──────── Source data

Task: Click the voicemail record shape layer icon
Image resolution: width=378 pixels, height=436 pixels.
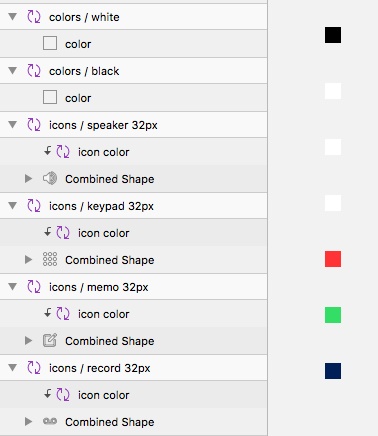Action: coord(50,421)
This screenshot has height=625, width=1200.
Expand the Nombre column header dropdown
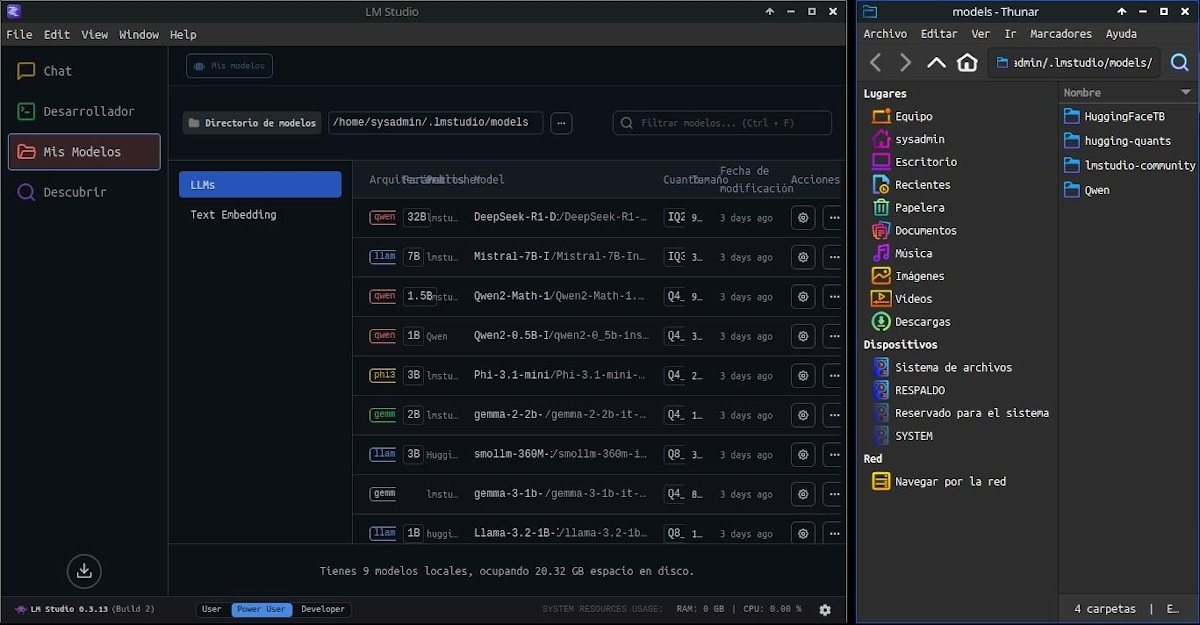click(x=1186, y=92)
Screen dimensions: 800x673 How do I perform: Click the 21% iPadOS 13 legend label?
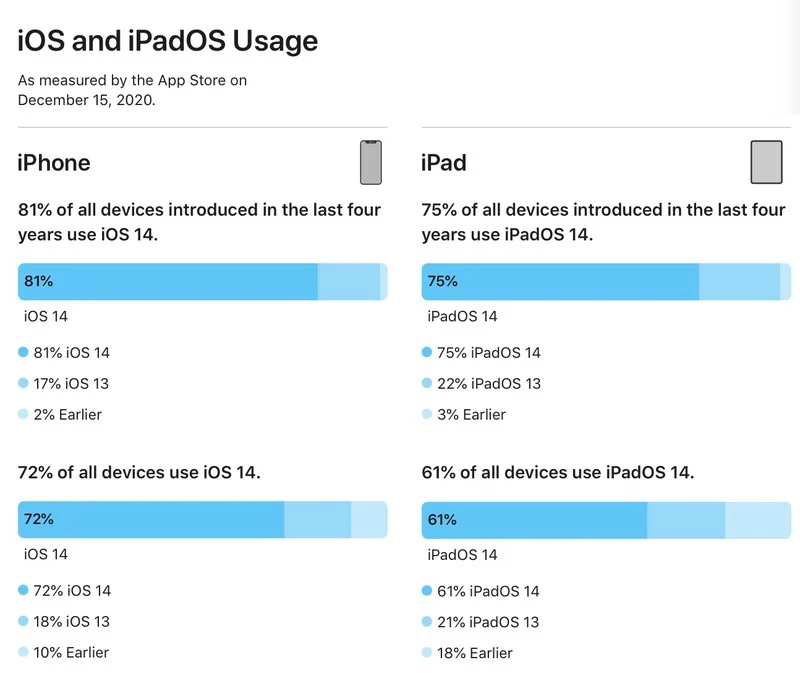click(x=488, y=622)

────────────────

=== Work to complete ===
Could you repeat all of the entries exactly, without any of the images?

=== Completed exercise ===
Task: Click the voicemail record shape layer icon
Image resolution: width=378 pixels, height=436 pixels.
Action: coord(50,421)
This screenshot has height=625, width=1200.
Expand the Nombre column header dropdown
click(x=1186, y=92)
Screen dimensions: 800x673 How do I perform: Click the 21% iPadOS 13 legend label?
click(x=488, y=622)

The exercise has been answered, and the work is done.